Ist die Grundsteuerreform in Deutschland eine gerechte Anpassung oder eine große Enteignungsinitiative? Was steckt hinter dieser Reform? Wer ist davon betroffen und welche Auswirkungen hat sie?

Mittlerweile sollte es jeder mitbekommen haben: Die Grundsteuer in Deutschland wird reformiert. Am 09. April 2018 kippte das Karlsruher Bundesverfassungsgericht die bisher geltende Regelung und forderte somit die Bundesregierung auf, eine neue, verfassungskonforme Regelung zu finden. Im Kern erklärten die Richter die derzeitige Form der Berechnung für verfassungswidrig.

Was kritisieren die Richter?

Bisher errechnete sich die Grundsteuer wie folgt: Grundsteuer p.a. = Einheitswert x Steuermesszahl x Hebesatz

Der Einheitswert ist dabei die als verfassungswidrig erkannte Variable. Er wird von den zuständigen Finanzämtern festgelegt. Wobei sie sich an den Wertverhältnissen orientieren, die zum Zeitpunkt der letzten sogenannten Hauptfeststellung vorlagen. Der Bund definiert die Steuermesszahl und die Kommunen den Hebesatz.

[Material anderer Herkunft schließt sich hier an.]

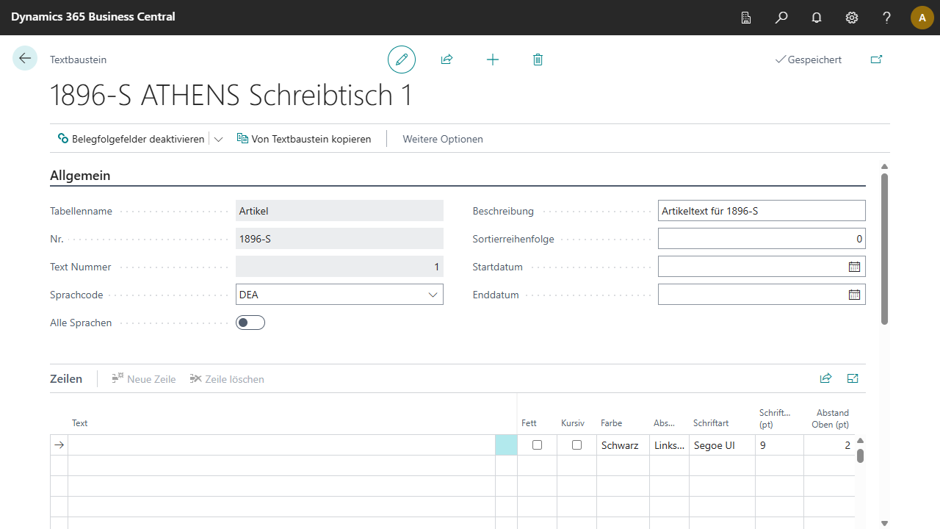This screenshot has height=529, width=940.
Task: Click the share icon in header
Action: click(447, 60)
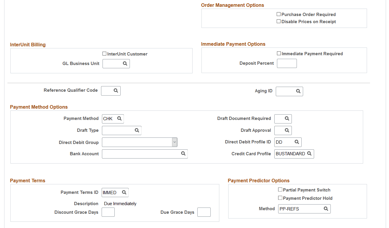Image resolution: width=389 pixels, height=228 pixels.
Task: Open the Aging ID lookup
Action: tap(298, 91)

Die Kritik bei der Errechnung des Einheitswertes rührt daher, dass die letzte Hauptfeststellung bereits sehr lange her ist. In Westdeutschland fand diese am 01. Januar 1964 statt. In den neuen Bundesländern sogar noch früher, am 01. Januar 1935. Das Gericht argumentiert, dass die Einheitswerte demnach deutlich unter den heutigen Verkehrswerten liegen. Ein Argument, welches schlüssig erscheint. Die neue Regelung soll dem Grundsatz Rechnung tragen, dass je mehr Wert eine Immobilie sei, desto höher auch ihre Grundsteuer sein müsse.

Wer ist betroffen?

Mit dem Urteil sind zunächst alle Grundstücks- und Immobilienbesitzer verpflichtet, eine Grundsteuererklärung einzureichen. Insgesamt sind 36 Millionen Grundstücke betroffen. Deren digitale Erfassung, kaum verwunderlich im digitalen Drittweltland Deutschland, ein Chaos darstellt. Weshalb es bundesweit zu Fristverlängerungen kam.
Die neue Regelung tritt dann am 01. Januar 2025 planmäßig in Kraft. Die Grundsteuer ist in der Regel vierteljährlich an die jeweilige Kommune abzuführen und ist damit eine ihrer Haupteinnahmequellen. Über den von den Kommunen definierten Hebesatz haben diese bis dato versucht, die Wertentwicklungen teilweise zu berücksichtigen. Verantwortlich für die Erklärung sowie das Abführen der Grundsteuer ist immer der Grundstückseigentümer.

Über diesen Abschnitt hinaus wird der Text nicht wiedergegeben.